▶ _Task details_:
If pictures appear in the lines below, skip them and copy exactly the lines from the one containing "The height and width of the screenshot is (566, 378)." through the one containing "Viewport: 800px width, 508px", and nothing else.

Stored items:
*****

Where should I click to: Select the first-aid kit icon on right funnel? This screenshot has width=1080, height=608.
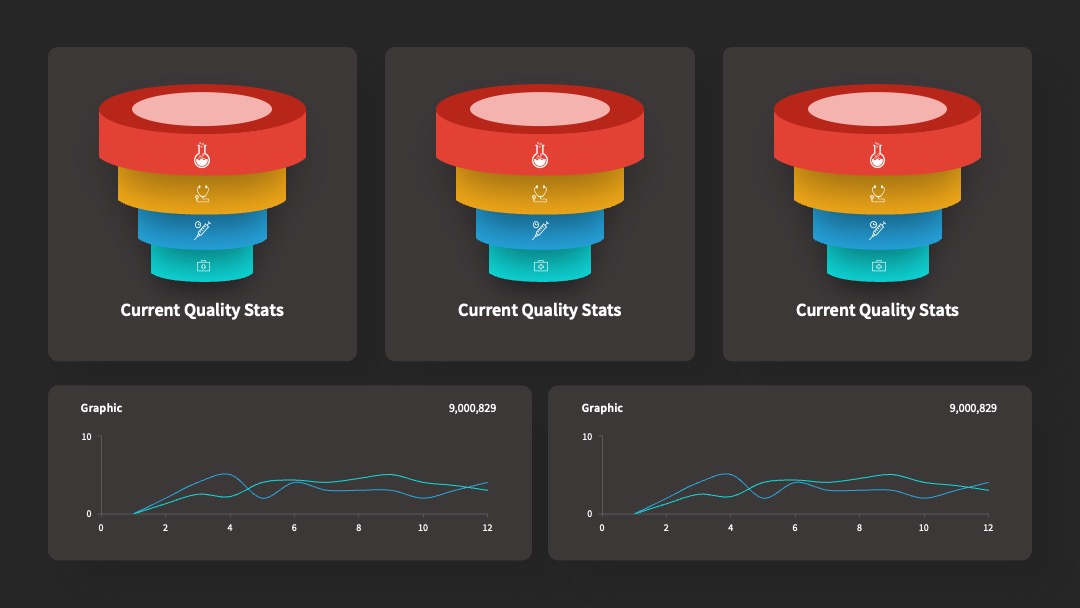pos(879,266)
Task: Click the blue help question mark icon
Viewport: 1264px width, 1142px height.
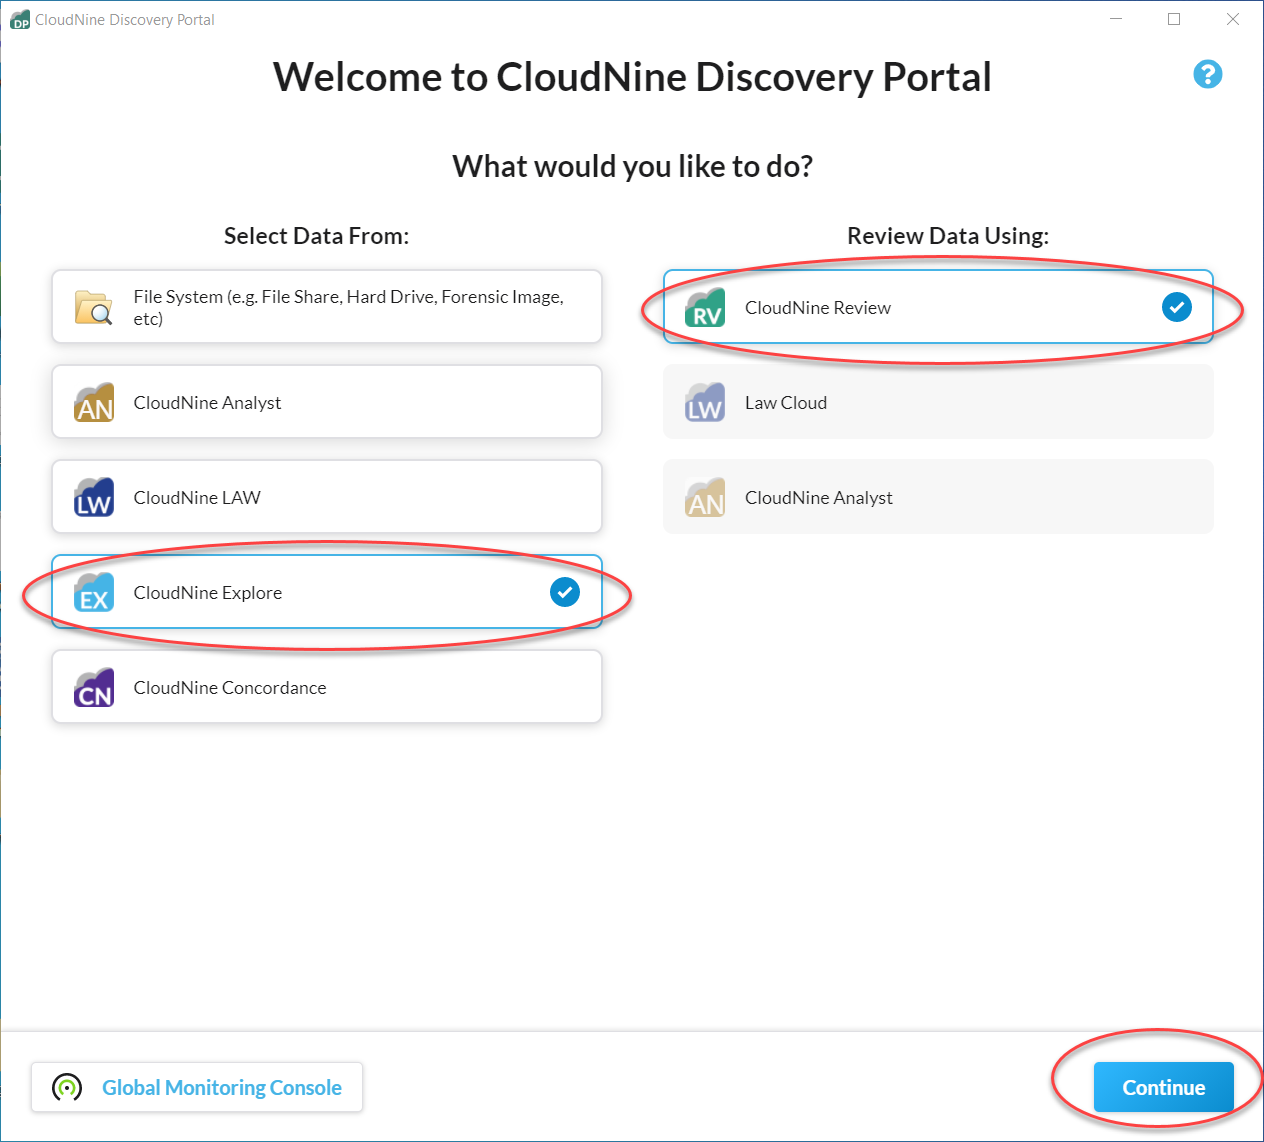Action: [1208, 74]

*****

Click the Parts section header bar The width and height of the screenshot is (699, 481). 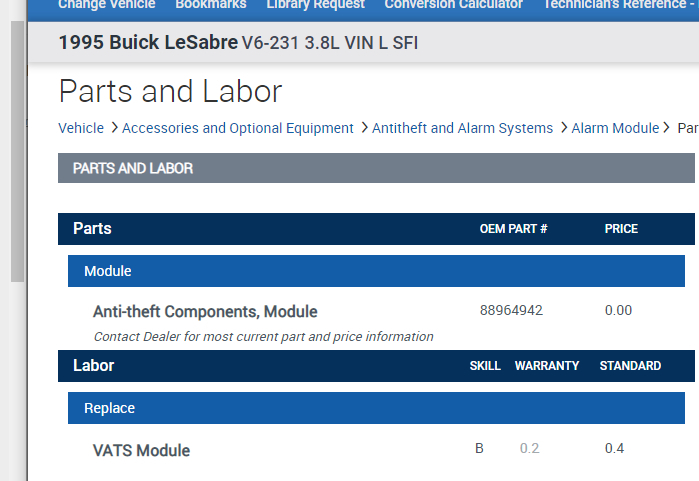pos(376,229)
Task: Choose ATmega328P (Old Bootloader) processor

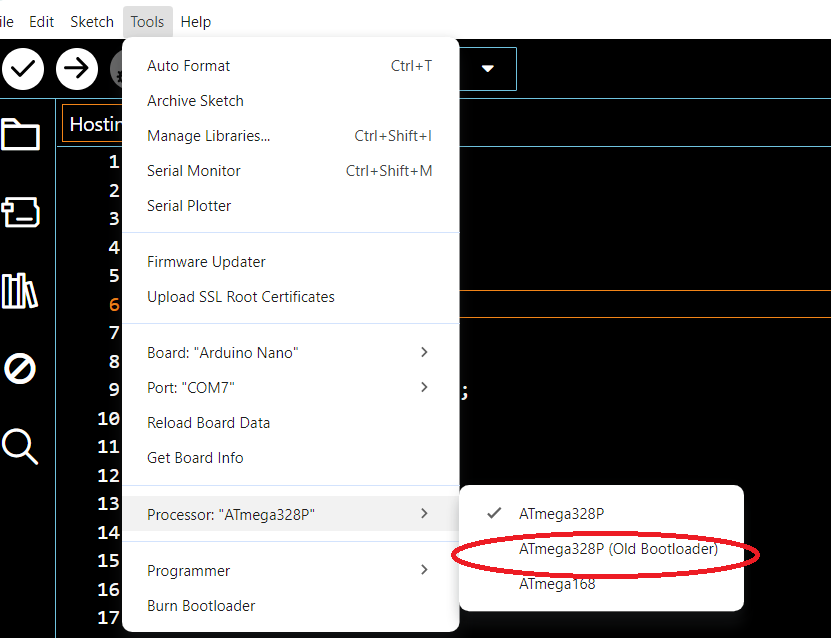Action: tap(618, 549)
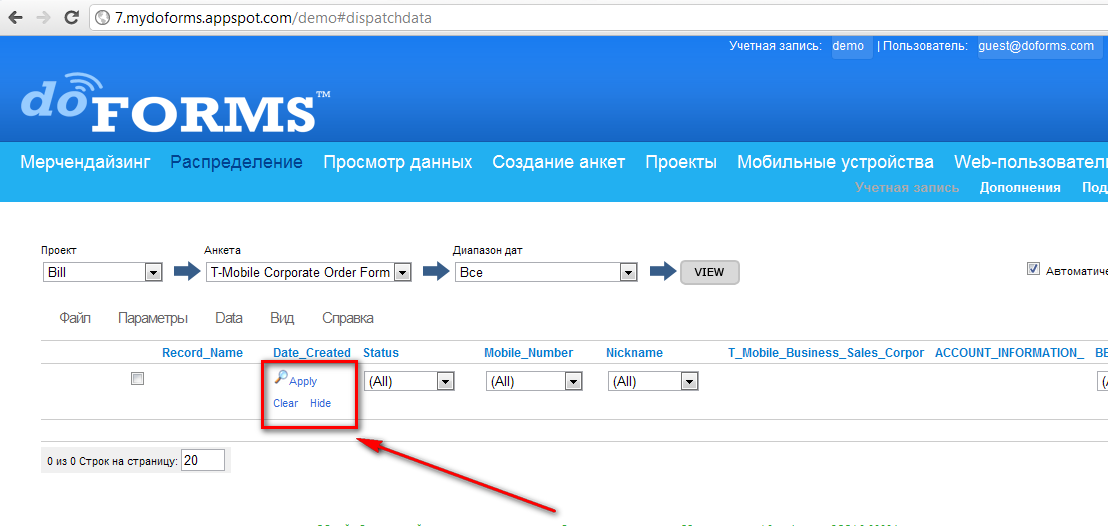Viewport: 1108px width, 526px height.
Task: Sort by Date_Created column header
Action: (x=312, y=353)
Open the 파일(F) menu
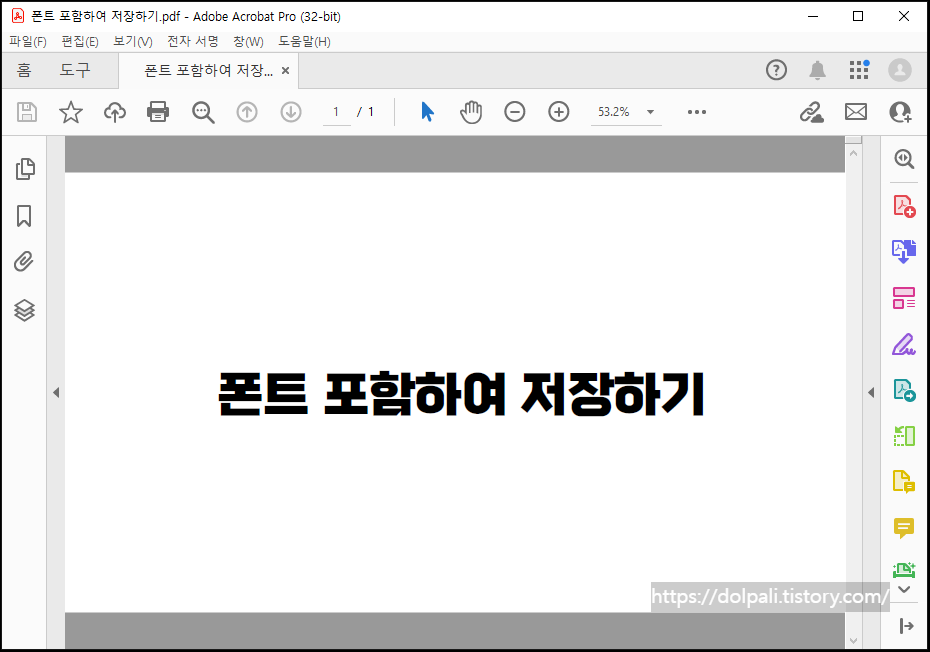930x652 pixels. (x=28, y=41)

*****

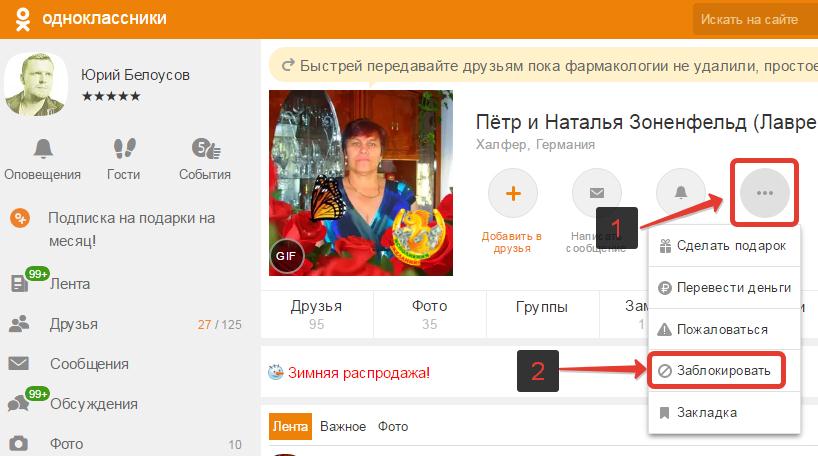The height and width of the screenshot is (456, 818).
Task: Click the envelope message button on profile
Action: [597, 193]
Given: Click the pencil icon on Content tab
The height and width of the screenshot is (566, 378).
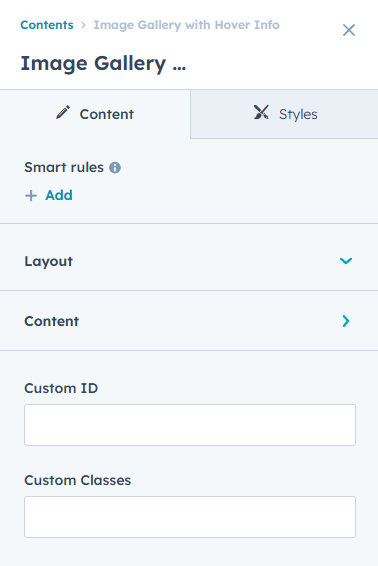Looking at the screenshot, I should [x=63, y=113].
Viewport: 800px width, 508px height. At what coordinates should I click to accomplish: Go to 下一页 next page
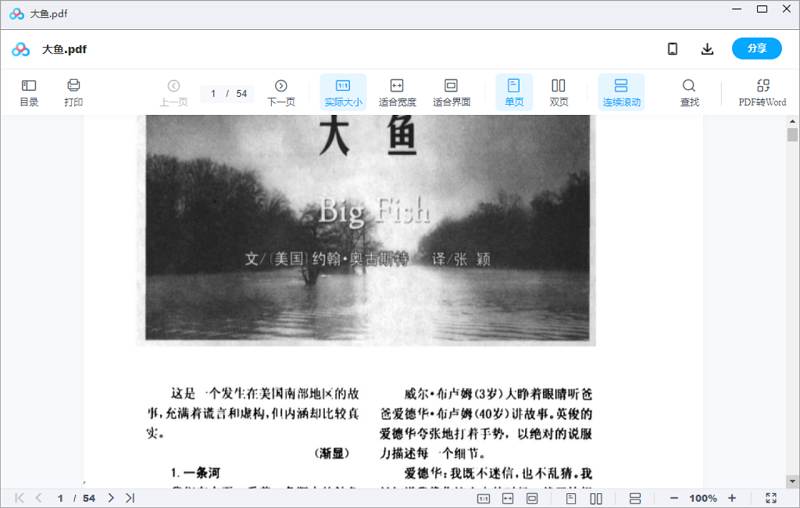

*****

▶ _Solved problem_:
The height and width of the screenshot is (566, 378).
Looking at the screenshot, I should [x=63, y=113].
Viewport: 800px width, 508px height. At what coordinates should I click to accomplish: Go to 下一页 next page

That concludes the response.